BBC Scotland had an announcement for us this week: the new head of drama is Gaynor Holmes.
You may not know the name straight off, but Holmes is an experienced TV executive who has been at the BBC for 14 years, making programmes such as Monarch of the Glen and River City. She's also been doing the job of head of drama for a few months already after her predecessor Christopher Aird headed off to London last September.
Is it an overly cautious decision to plump for an insider in this way? Possibly, when you consider some of the profound changes affecting television drama just now: the falling viewing figures on mainstream TV, the creation of original drama by internet companies such as Amazon and Netflix, the increasing dominance of satellite channels. But the fact that Holmes has worked for so long at the BBC shouldn't matter too much. What matters more is what she does next.
What we'll see in the immediate future are dramas green-lit by her predecessor. In the next few weeks, filming starts on One of Us, a four-part drama written by Jack and Harry Williams, who created The Missing. Late last year, BBC Scotland also spent a few weeks shooting a version of Iain Banks' novel Stonemouth in and around Macduff in Aberdeenshire.
Stonemouth does look promising, not least because it's written by the consistently fine David Kane and Peter Mullan is in the cast, but both it and One of Us are safely within the comfort zone. Stonemouth has a dark subject matter - the rivalry between two criminal gangs - and One of Us deals with how a murder affects a community and is clearly a child of Broadchurch. In other words, it's more crime drama in a schedule that's already full of it.
This lack of originality should be Holmes' first target. Aside from soaps, much of the output from BBC drama is set in one of three places: the police station, the hospital or the school. But where is the drama about the wider community? In the last few days, I've been watching the American HBO series Looking, which stars Russell Tovey, and what's striking about it that it's just a slice of life. There are no dead bodies, no gaping wounds, no flashing lights: just people like us. It would be a good model for BBC Scotland.

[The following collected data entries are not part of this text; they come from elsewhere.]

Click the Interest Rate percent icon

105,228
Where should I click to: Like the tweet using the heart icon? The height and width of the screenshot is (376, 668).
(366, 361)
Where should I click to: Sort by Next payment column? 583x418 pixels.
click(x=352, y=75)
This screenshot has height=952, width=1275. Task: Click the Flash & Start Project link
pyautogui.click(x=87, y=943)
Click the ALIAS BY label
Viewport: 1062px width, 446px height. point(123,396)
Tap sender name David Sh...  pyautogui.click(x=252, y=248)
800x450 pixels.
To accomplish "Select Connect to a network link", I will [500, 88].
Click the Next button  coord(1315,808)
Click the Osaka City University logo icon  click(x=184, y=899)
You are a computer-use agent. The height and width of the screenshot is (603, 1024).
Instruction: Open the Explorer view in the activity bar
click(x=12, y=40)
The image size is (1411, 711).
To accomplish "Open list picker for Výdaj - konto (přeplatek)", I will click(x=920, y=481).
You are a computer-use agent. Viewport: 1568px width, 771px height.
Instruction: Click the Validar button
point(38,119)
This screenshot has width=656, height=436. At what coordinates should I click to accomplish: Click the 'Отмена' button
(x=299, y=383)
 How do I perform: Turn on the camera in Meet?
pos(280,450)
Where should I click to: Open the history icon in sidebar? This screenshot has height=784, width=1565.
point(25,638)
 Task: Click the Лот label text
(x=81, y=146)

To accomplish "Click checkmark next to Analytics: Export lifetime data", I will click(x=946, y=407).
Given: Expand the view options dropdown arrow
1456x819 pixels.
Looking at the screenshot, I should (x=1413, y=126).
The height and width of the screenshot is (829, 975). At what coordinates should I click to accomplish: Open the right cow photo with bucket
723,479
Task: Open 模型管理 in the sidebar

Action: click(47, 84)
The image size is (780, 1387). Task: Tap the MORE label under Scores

Holmes has a couple of other challenges. The first is commissioning, which has become like a malfunctioning drain: choked and slow. When I interviewed John Cleese recently, he told me how Monty Python was commissioned: it was one writing team, one commissioner and then, bang, off they went. Nowadays, the writer's role has been minimised which is the wrong approach. As the actor Christopher Eccleston put it the other day: "The problem with television is when it starts to get created by a group of bean counters or by one actor."
The second challenge is deciding what role BBC Scotland should play in the bigger debate about the film and television industry. What we need urgently in Scotland are better studio facilities, an argument that goes back to at least the 1940s when the BBC producer Joseph Macleod proposed a studio complex in Inverness. We also need, for want of a better word, a czar: a prominent industry figure can proactively fight to bring more productions to Scotland and make it one of the centres of original, exciting drama. As the new head of drama takes over at BBC Scotland, we are still a long, long way from that destination.